- Passage to read:
COBB COUNTY, Ga. — A man charged in the hot-car death of his son was not allowed to attend the boy's funeral in Alabama on Saturday, but he did call in and spoke to those attending over a speaker phone.
Justin Ross Harris, 33, is charged with murder and second-degree cruelty to a child in the death of his 22-month-old son, Cooper. Harris told investigators that he forgot to drop the boy off at day care on his way to work on June 18.
Search warrants released Saturday show authorities searched Harris' home, computer, cellphone and car. In an interview with officials, Harris stated he had recently done online research into child deaths inside hot vehicles, including looking up what temperature it needs to be for that to occur, according to the official warrants.
According to jail officials, Harris did not formally request permission to attend his son's funeral in Alabama on Saturday.
Harris' attorney disputes that, claiming he was told that his client wouldn't be able to attend the funeral regardless. The attorney says he also asked the police department for copies of photographs of Cooper off computers that were seized during the investigation. The police department denied that request.

[Stored records]
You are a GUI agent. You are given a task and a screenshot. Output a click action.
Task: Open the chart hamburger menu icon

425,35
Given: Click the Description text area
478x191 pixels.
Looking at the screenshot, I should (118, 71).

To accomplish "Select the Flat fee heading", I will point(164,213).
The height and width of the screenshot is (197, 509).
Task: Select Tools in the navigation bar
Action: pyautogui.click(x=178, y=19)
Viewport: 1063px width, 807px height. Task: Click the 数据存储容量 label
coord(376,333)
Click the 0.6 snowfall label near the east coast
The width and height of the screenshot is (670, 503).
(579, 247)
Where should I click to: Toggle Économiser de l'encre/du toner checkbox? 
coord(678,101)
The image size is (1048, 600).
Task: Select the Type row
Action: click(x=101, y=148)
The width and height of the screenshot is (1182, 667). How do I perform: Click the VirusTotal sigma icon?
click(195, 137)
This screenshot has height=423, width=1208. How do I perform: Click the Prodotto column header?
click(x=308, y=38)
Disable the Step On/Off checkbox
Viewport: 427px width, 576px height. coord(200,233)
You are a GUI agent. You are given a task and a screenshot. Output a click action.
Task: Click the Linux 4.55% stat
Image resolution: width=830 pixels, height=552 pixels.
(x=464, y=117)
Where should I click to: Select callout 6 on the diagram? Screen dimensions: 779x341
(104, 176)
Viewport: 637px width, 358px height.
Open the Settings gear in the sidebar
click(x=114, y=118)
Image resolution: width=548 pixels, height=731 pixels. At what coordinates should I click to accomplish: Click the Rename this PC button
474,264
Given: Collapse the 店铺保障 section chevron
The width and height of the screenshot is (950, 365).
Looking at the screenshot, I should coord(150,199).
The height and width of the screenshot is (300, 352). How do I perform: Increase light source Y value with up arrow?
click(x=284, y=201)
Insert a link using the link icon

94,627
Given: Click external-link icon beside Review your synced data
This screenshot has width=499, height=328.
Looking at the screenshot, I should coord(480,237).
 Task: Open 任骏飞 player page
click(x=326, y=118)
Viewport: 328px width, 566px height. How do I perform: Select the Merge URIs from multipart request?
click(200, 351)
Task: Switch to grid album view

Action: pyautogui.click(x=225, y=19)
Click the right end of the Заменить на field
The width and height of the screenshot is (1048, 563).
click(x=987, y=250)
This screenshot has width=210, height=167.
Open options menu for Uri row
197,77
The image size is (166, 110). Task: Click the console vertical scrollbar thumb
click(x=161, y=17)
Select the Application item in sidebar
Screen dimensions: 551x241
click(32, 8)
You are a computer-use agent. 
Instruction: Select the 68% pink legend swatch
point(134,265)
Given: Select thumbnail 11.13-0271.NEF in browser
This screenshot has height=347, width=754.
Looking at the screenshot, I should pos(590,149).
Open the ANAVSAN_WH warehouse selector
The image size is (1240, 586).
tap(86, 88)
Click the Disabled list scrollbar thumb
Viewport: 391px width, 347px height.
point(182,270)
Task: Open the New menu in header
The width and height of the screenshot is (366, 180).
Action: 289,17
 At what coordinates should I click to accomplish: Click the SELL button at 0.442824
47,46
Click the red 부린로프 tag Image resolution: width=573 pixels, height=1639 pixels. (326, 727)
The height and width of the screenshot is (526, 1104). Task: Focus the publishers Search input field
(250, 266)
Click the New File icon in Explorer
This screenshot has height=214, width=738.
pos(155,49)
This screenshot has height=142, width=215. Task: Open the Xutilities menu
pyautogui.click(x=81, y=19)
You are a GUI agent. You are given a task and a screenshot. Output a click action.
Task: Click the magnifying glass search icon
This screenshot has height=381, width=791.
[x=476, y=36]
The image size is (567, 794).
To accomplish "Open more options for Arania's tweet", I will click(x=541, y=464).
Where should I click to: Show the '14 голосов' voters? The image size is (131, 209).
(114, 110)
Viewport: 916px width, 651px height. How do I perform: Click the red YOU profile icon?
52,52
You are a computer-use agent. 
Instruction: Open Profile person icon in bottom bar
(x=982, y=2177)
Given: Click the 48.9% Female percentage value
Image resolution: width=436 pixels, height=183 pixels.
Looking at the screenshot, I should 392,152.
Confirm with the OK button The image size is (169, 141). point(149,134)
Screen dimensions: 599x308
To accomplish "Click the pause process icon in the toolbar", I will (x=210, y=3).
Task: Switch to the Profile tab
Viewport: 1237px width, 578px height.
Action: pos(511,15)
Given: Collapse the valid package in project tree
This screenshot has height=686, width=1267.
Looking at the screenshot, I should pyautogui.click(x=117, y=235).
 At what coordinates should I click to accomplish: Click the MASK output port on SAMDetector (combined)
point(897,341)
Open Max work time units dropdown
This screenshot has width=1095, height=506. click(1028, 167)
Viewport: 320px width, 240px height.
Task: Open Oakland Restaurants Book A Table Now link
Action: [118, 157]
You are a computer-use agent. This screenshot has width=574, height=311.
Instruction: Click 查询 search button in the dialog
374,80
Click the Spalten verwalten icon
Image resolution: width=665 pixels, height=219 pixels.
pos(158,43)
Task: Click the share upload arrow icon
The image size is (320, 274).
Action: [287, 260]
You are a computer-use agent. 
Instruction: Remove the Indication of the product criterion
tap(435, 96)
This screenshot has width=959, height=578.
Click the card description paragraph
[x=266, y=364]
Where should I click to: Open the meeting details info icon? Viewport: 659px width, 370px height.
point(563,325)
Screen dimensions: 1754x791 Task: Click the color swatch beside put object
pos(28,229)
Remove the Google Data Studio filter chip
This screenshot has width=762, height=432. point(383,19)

- Exercise tasks:
1) Copy the news report from "COBB COUNTY, Ga." to "a speaker phone.".
2) Answer these questions using the news report:
(a) How old was Cooper?
(b) In which state was the boy's funeral held?
(c) What did the attorney ask the police department for that was denied?
The stored records have nothing to do with the news report.

- Answer section:
1)
COBB COUNTY, Ga. — A man charged in the hot-car death of his son was not allowed to attend the boy's funeral in Alabama on Saturday, but he did call in and spoke to those attending over a speaker phone.

2)
(a) 22 months old.
(b) Alabama.
(c) Copies of photographs of Cooper off computers that were seized during the investigation.